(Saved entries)
-- Opening Marker --
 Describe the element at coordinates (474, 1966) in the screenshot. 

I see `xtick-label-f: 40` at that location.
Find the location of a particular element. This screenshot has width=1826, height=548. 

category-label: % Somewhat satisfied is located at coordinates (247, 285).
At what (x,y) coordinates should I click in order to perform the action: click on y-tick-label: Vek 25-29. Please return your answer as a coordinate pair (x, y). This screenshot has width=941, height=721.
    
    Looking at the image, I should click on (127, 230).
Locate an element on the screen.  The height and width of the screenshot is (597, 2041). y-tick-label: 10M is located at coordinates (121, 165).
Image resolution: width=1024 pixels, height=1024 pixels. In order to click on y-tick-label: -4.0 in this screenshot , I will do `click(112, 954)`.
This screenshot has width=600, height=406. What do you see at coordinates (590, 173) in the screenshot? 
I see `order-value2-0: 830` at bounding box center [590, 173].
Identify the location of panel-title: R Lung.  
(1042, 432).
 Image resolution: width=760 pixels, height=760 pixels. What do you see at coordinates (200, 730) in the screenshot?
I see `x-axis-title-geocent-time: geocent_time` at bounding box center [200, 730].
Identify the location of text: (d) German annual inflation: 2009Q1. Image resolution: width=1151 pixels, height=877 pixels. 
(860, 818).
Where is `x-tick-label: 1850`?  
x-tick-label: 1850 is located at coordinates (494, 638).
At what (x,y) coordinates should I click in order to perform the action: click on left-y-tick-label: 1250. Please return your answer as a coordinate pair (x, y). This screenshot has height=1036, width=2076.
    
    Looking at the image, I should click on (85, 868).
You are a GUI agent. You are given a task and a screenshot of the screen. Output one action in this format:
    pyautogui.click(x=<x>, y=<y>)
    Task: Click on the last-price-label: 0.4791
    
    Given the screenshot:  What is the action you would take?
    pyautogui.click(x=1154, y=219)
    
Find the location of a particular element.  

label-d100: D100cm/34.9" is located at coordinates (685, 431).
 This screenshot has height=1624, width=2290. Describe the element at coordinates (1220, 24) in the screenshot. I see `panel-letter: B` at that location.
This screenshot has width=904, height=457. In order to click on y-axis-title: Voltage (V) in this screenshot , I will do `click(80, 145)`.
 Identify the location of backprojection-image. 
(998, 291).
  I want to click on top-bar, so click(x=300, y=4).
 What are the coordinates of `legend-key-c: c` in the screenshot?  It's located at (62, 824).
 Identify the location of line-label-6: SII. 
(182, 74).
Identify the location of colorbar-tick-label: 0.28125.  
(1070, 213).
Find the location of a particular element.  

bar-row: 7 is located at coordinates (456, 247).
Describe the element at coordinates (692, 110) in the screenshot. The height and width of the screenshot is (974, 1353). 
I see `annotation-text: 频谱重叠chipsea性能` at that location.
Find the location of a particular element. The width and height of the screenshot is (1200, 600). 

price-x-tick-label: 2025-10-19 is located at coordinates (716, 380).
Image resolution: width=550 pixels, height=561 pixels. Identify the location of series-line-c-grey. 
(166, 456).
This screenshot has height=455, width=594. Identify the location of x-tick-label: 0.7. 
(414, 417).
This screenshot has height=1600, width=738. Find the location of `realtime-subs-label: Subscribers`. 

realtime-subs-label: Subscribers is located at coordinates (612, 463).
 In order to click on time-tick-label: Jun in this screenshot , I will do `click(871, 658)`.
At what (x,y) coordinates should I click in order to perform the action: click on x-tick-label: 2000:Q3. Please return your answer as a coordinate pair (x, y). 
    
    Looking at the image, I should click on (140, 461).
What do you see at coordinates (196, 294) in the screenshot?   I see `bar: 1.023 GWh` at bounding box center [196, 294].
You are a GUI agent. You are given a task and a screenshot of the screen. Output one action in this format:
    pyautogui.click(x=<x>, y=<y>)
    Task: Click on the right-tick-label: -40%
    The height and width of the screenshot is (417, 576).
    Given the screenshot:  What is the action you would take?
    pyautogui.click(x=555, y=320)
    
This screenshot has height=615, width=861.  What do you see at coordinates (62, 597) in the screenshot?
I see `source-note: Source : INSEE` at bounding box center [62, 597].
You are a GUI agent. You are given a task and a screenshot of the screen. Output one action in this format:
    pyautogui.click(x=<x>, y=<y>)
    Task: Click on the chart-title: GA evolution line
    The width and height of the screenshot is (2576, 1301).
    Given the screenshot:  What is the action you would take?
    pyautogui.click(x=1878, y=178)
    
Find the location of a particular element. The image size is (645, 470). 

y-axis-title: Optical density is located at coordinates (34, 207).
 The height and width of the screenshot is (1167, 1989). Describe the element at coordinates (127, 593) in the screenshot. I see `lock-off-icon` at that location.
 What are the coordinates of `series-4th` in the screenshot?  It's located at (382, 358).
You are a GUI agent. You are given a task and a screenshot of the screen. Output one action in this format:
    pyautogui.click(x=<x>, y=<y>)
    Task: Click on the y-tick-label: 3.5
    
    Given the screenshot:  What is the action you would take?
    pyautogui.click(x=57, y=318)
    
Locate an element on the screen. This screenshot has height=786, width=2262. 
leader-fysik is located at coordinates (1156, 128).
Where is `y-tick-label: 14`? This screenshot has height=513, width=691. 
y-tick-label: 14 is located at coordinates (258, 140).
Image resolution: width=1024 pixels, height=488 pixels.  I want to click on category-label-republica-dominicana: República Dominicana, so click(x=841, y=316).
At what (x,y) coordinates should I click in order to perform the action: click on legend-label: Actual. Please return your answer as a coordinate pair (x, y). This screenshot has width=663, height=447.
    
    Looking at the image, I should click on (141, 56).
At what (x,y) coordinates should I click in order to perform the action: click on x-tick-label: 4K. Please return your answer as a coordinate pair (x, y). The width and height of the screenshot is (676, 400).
-- Closing Marker --
* WHAT YOU SHOULD DO *
Copy, without alteration, the lines of the material above from the line containing "This screenshot has height=455, width=594." through the line containing "realtime-subs-label: Subscribers is", including both of those lines.

* REPLY TO THE EXERCISE *
This screenshot has height=455, width=594. Identify the location of x-tick-label: 0.7. 
(414, 417).
This screenshot has height=1600, width=738. Find the location of `realtime-subs-label: Subscribers`. 

realtime-subs-label: Subscribers is located at coordinates (612, 463).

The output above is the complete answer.